(Data for locating visible targets)
+ + + + +

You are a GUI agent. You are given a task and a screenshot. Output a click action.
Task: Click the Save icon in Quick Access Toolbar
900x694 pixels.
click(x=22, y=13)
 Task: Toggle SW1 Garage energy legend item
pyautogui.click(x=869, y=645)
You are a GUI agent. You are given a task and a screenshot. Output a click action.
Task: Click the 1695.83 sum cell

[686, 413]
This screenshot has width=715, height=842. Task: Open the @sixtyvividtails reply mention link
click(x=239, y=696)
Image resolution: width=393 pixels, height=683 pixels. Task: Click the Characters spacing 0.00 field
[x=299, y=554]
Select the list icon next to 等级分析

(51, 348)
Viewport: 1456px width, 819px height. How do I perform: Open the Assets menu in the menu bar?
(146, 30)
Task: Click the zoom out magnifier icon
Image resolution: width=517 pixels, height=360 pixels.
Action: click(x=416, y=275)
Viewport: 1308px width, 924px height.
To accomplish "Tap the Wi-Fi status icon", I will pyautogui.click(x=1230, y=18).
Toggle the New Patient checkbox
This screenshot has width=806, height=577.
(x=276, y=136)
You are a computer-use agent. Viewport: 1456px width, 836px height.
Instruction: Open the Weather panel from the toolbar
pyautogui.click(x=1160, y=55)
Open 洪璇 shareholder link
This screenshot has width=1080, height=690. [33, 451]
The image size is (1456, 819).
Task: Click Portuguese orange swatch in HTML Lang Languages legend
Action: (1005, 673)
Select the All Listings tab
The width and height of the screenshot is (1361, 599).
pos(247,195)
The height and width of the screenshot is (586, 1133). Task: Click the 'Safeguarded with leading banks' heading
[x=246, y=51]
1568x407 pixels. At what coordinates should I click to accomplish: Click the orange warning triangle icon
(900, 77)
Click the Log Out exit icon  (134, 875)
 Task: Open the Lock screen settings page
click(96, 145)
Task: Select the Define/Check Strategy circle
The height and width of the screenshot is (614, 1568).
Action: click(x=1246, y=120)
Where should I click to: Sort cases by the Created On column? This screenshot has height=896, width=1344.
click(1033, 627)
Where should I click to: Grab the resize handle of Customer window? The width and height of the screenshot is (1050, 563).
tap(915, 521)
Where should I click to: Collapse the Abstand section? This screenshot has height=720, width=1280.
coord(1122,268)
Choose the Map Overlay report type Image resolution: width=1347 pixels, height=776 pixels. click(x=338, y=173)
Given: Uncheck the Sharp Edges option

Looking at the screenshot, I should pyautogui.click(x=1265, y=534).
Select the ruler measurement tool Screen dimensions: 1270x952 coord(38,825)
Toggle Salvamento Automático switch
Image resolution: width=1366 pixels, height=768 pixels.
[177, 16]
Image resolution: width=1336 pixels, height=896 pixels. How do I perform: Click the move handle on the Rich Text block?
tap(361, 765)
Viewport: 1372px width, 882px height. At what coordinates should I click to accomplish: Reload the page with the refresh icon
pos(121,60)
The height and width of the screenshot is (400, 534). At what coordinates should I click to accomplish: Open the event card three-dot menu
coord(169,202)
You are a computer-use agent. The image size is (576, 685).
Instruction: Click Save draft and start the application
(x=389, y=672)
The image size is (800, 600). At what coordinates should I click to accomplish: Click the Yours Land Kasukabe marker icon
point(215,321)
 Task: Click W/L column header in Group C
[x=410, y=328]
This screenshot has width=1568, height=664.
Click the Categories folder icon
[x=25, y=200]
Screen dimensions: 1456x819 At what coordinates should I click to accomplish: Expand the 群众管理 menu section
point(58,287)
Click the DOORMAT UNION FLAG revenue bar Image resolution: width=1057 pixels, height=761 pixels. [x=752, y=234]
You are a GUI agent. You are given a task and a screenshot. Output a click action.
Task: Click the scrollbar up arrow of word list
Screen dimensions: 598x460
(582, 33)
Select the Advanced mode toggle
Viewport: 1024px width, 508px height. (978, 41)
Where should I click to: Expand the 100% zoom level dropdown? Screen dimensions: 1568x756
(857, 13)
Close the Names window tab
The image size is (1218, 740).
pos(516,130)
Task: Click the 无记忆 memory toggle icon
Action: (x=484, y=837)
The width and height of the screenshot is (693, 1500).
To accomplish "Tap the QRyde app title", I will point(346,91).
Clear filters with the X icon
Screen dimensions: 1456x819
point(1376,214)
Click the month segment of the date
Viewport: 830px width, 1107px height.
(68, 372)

+ + + + +

- [Exercise goal] Please pick out every line of the material above that contains the word "menu", and copy each of those lines in full.

- [Solution to this problem]
Viewport: 1456px width, 819px height. How do I perform: Open the Assets menu in the menu bar?
The height and width of the screenshot is (400, 534). At what coordinates should I click to accomplish: Open the event card three-dot menu
Screen dimensions: 1456x819 At what coordinates should I click to accomplish: Expand the 群众管理 menu section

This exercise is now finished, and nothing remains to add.